The researchers focused on the republics of Tatarstan and Sakha-Yakutia. Situated in the middle of the Volga Basin, the northern-most frontier between Muslim and Orthodox Christian worlds, Tatarstan is one of the former Soviet Union’s major cultural and educational centers. Sakha-Yakutia, the largest republic in the Russian Federation, is located in northeastern Siberia.
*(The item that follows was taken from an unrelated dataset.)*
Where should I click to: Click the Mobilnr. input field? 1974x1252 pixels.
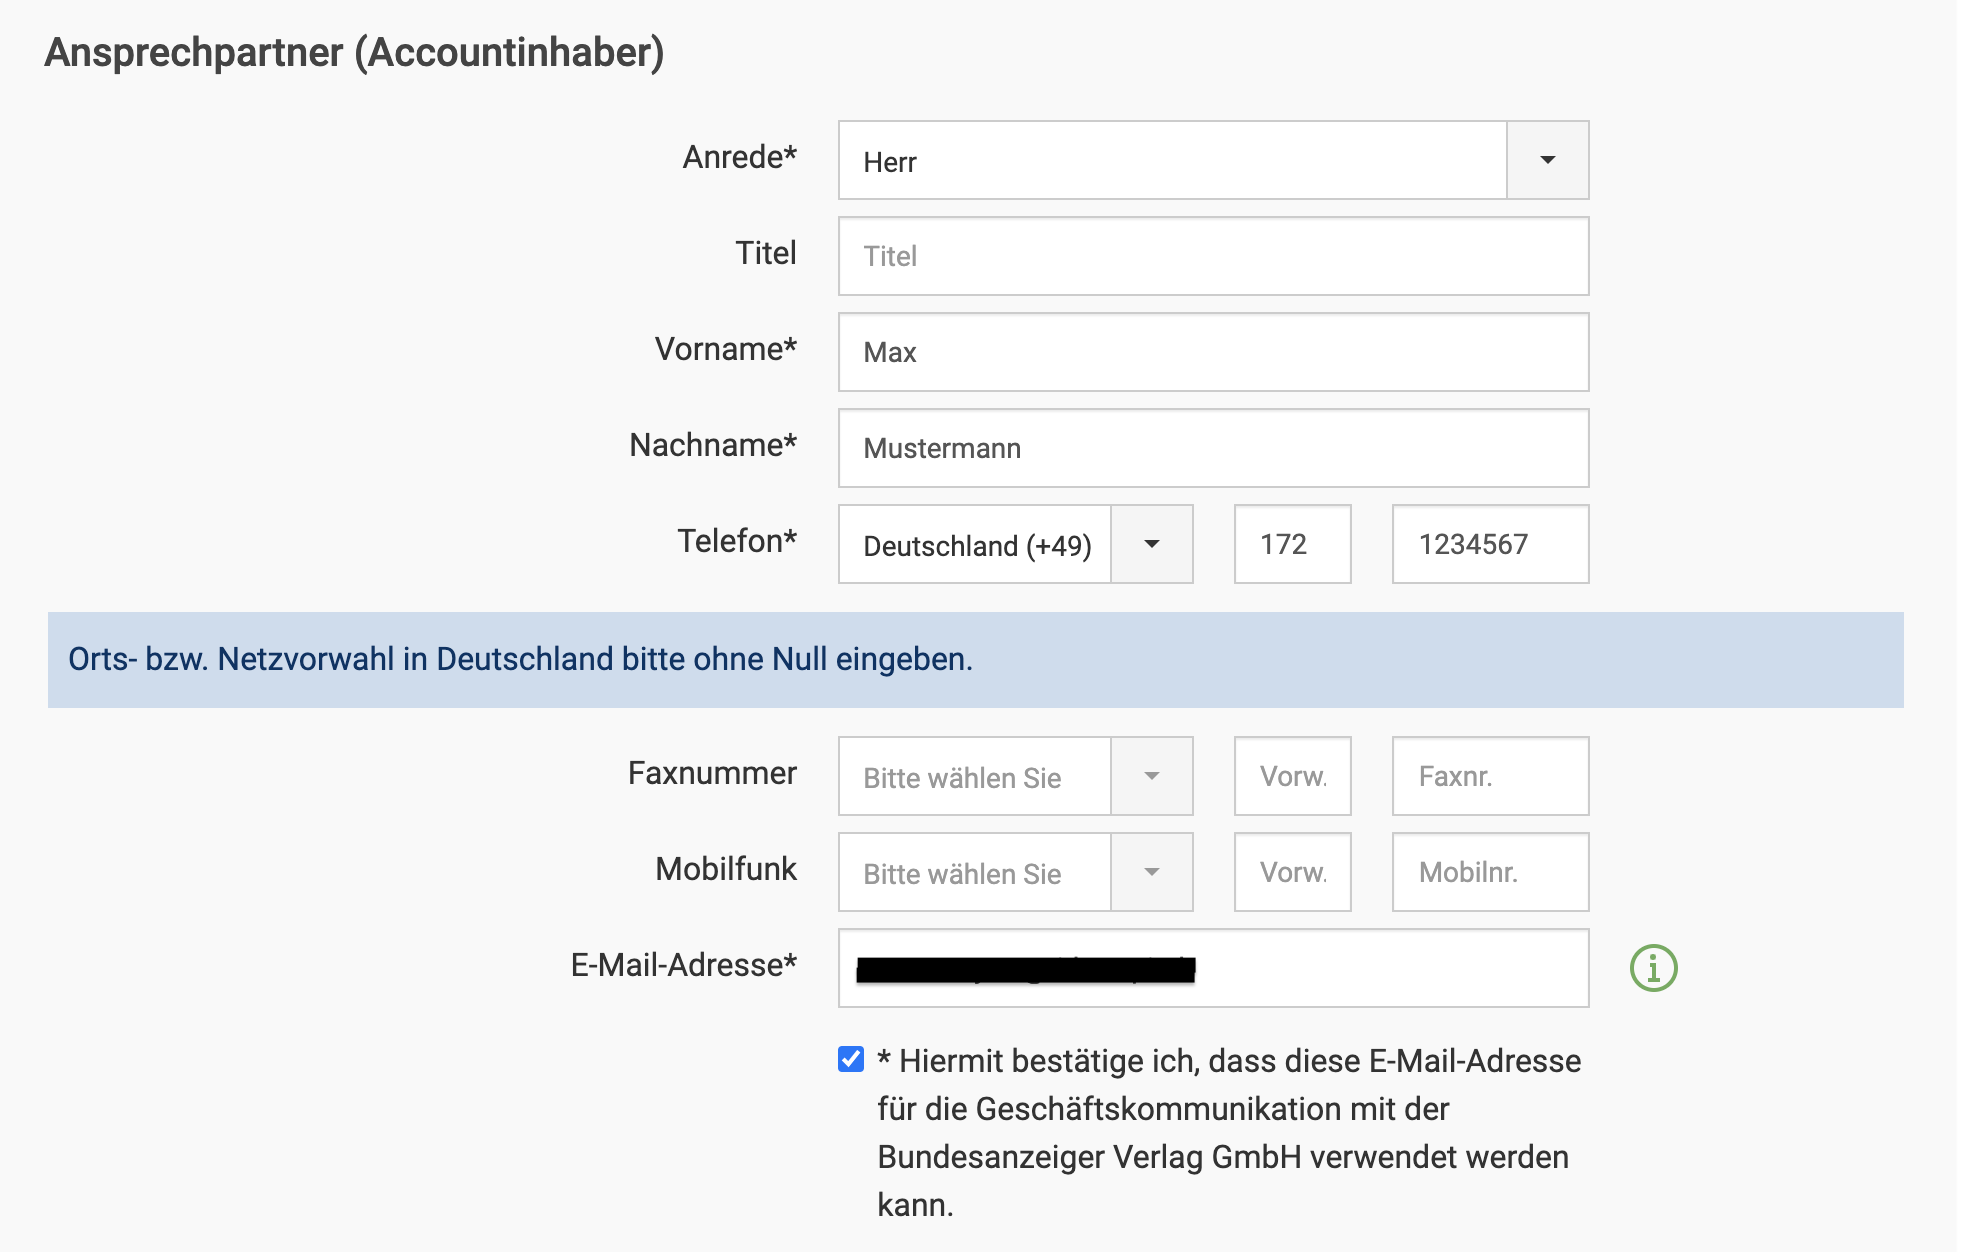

The researchers chose these two republics because of their ethnic, cultural, socioeconomic, religious, and racial diversity and their leadership in asserting their rights. The republics also devote considerable resources to reviving their languages and cultures in the late 1980s and 1990s. Tatars make up about half of the population in Tatarstan, while 40 percent of the population in Sakha is Yakuts. The bulk of remaining populations in each republic is Russian. The researchers conducted surveys in each republic in spring and summer 2002 to measure the level of interethnic trust between the Russians and each of the other two groups, as well as the trust of the Russians, Tatars, and Yakuts toward less visible, more distant groups.
While they confirmed the findings of earlier studies—that most people are cautious about others and significantly more trusting of those in their own ethnic group—Wilson and his colleagues found striking results regarding peoples’ confidence in the “out group”—those people representing another ethnic group. “Over 90 percent of Tatars trusted Russians,” says Wilson, “and local Russians expressed almost the same high level of faith in Tatars. Around 70 percent of Yakuts and Russians expressed mutual confidence as well.”
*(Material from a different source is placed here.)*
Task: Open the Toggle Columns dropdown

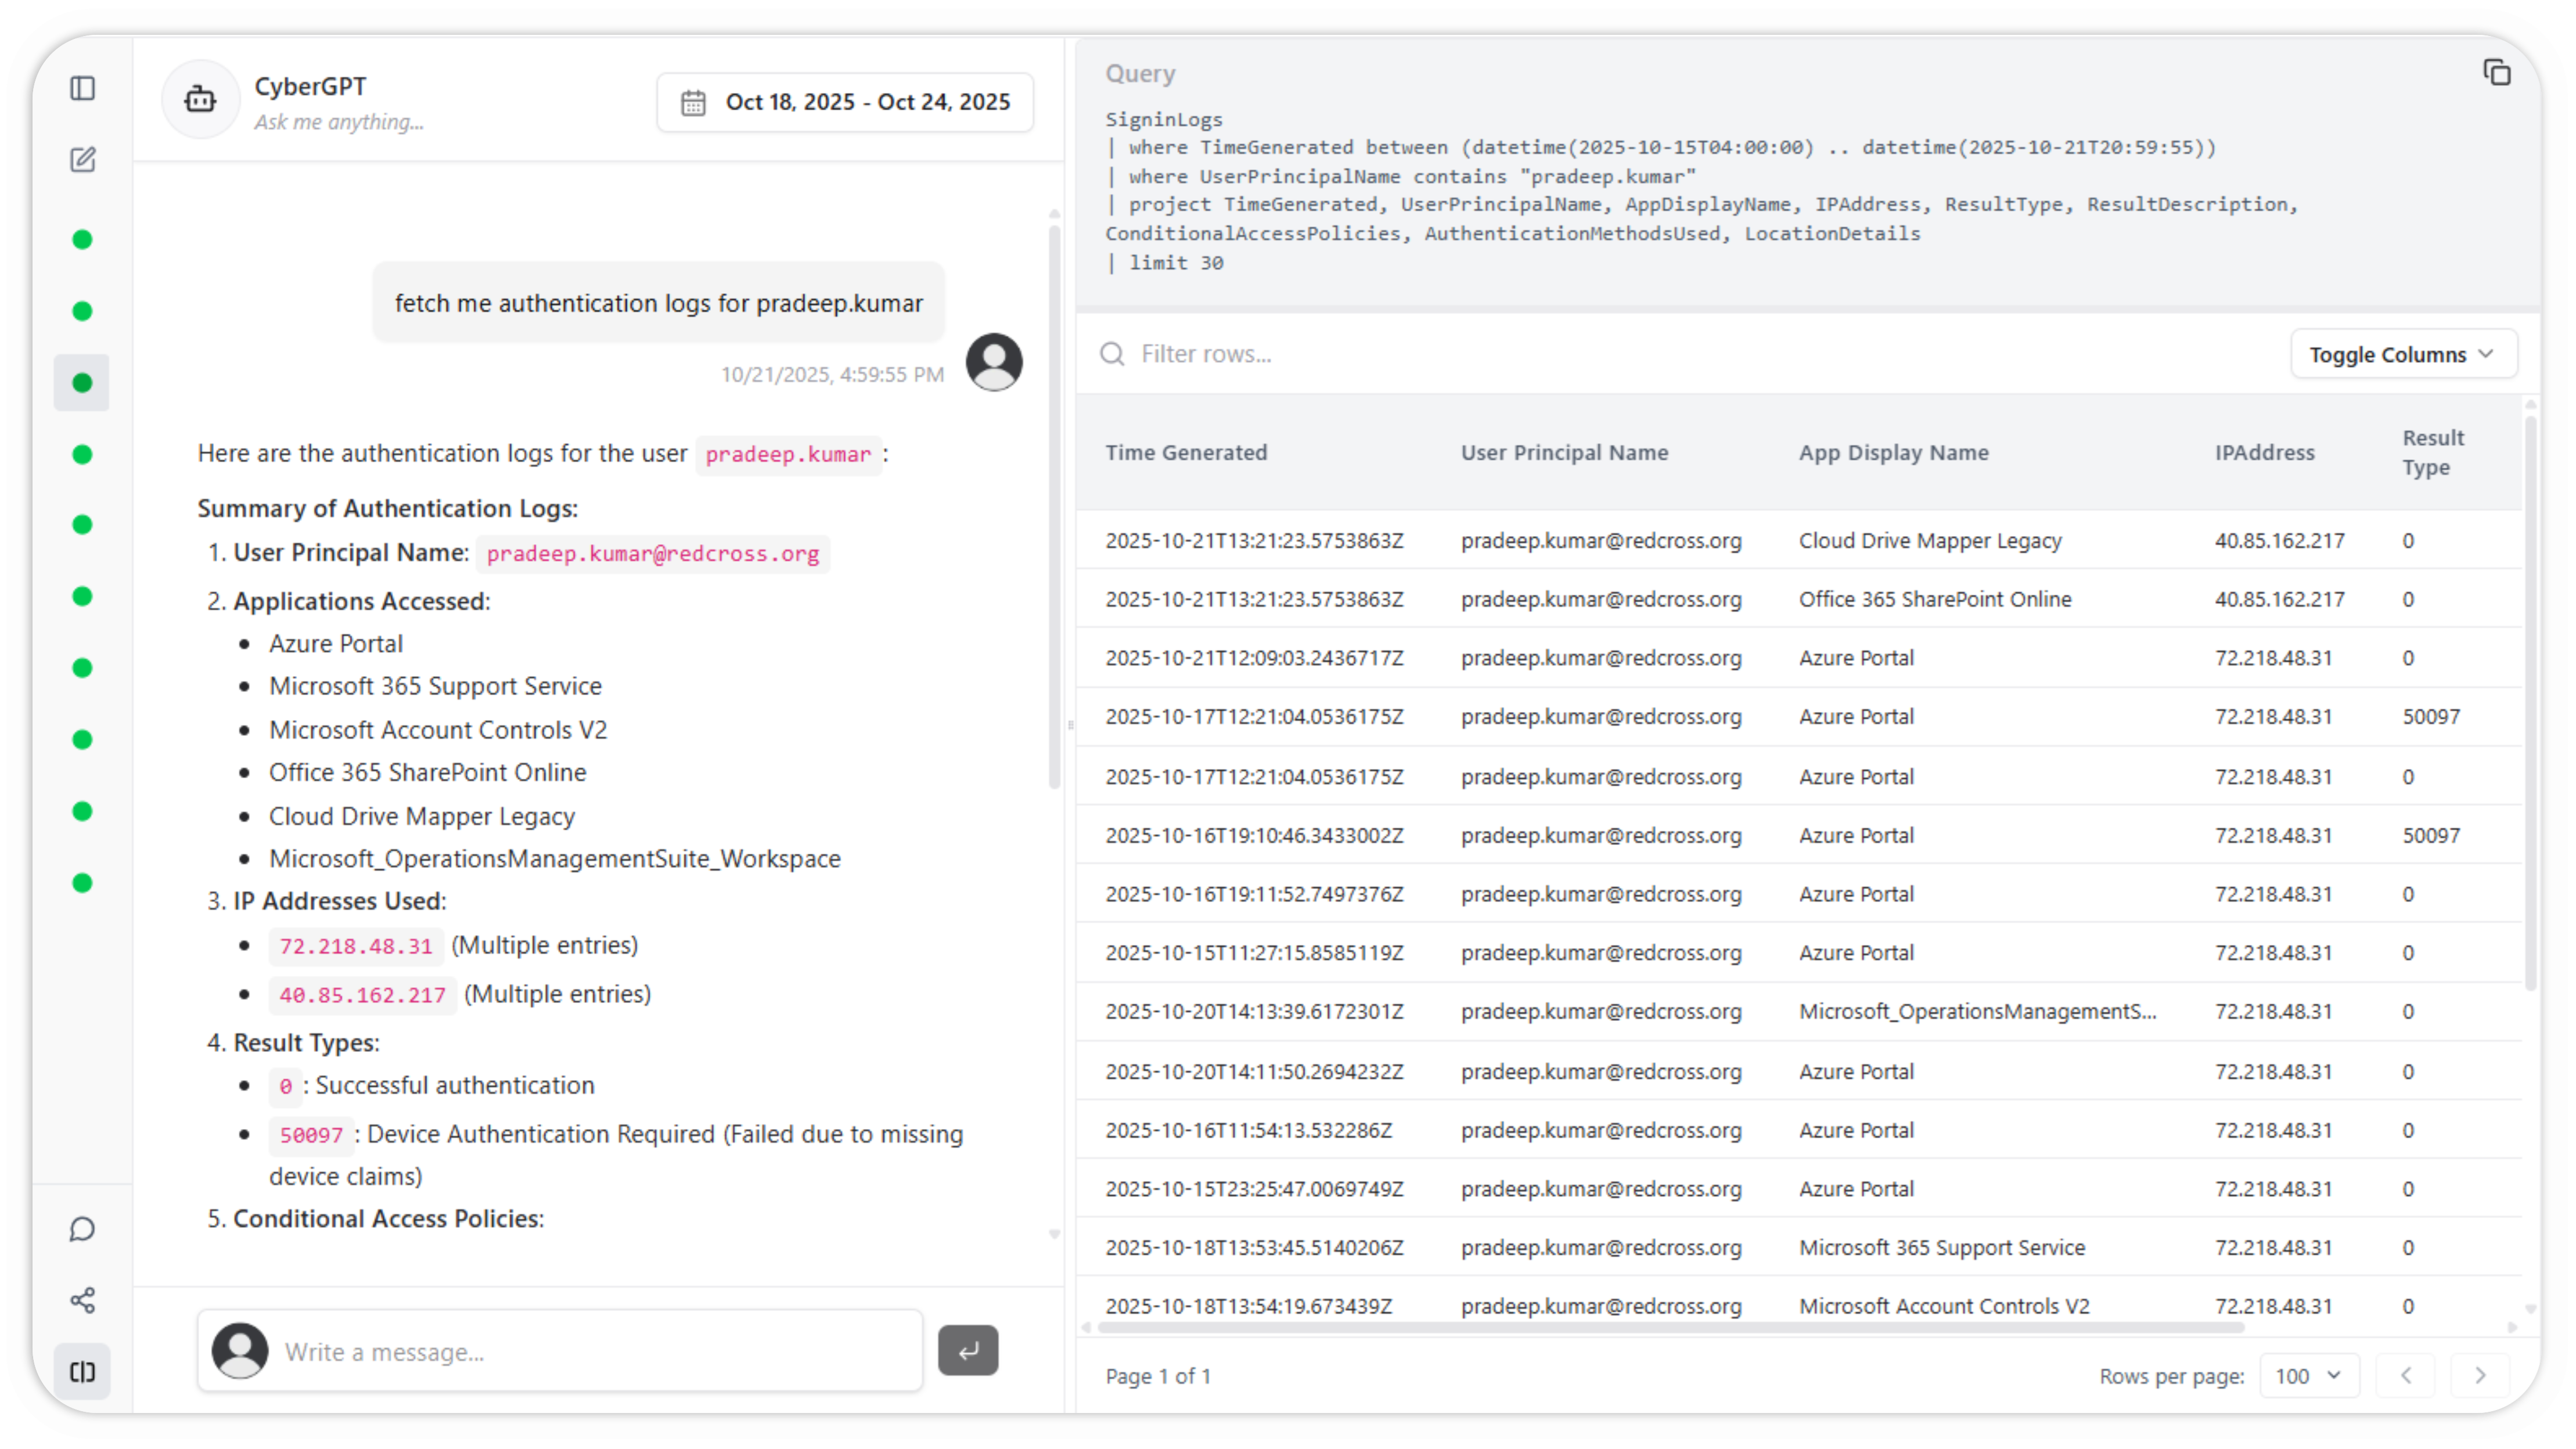Action: [x=2402, y=355]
Several factors were found to influence a person’s level of trust across ethnic lines. “Regardless of whether they were Russian, Tatar, or Yakut, people who had higher confidence in their government, more generalized faith in people, and less attachment to their own group’s particular norms, expressed more trust in ‘out groups,’” explains Wilson. “However, the fact that we found a high degree of cross-ethnic trust in these republics where the Russian government has been less-than-democratic in recent years implies that people have a shared set of experiences that allows them to trust one another across ethnic lines.”
Wilson and his colleagues also found similar factors came into play when measuring each ethnic group’s level of trust toward other groups with which they had little or no contact, namely, Jews, Chinese, Americans, and Chechens.
One of the most important conclusions, says Wilson, was their finding that a strong attachment and trust to one’s own group did not necessarily mean a lack of trust toward another group. According to the researchers, only a small minority from any of the ethnic groups was exclusionary—expressing trust in their own group but no confidence in the others. Two-thirds of those who responded to the survey in Sakha and four-fifths in Tatarstan were trustful of both their own and the other ethnic group.
“More recent thinking has suggested that ethnic difference is a barrier to cross-ethnic trust,” says Wilson. “We did not find that to be the case in these two republics. Very few people in these ethnically diverse communities trusted their own ethnic group but distrusted others outside their group.”
Wilson’s colleagues were Donna Bahry, chair of political science at Pennsylvania State University, and Mikhail Kosolapov and Polina Kozyreva, both of the Institute of Sociology at the Russian Academy of Sciences. The research was accomplished with the support of the National Science Foundation and the National Council for Eurasian and East European Research. The results appear in a 2005 report titled “Ethnicity and Trust: Evidence from Russia.”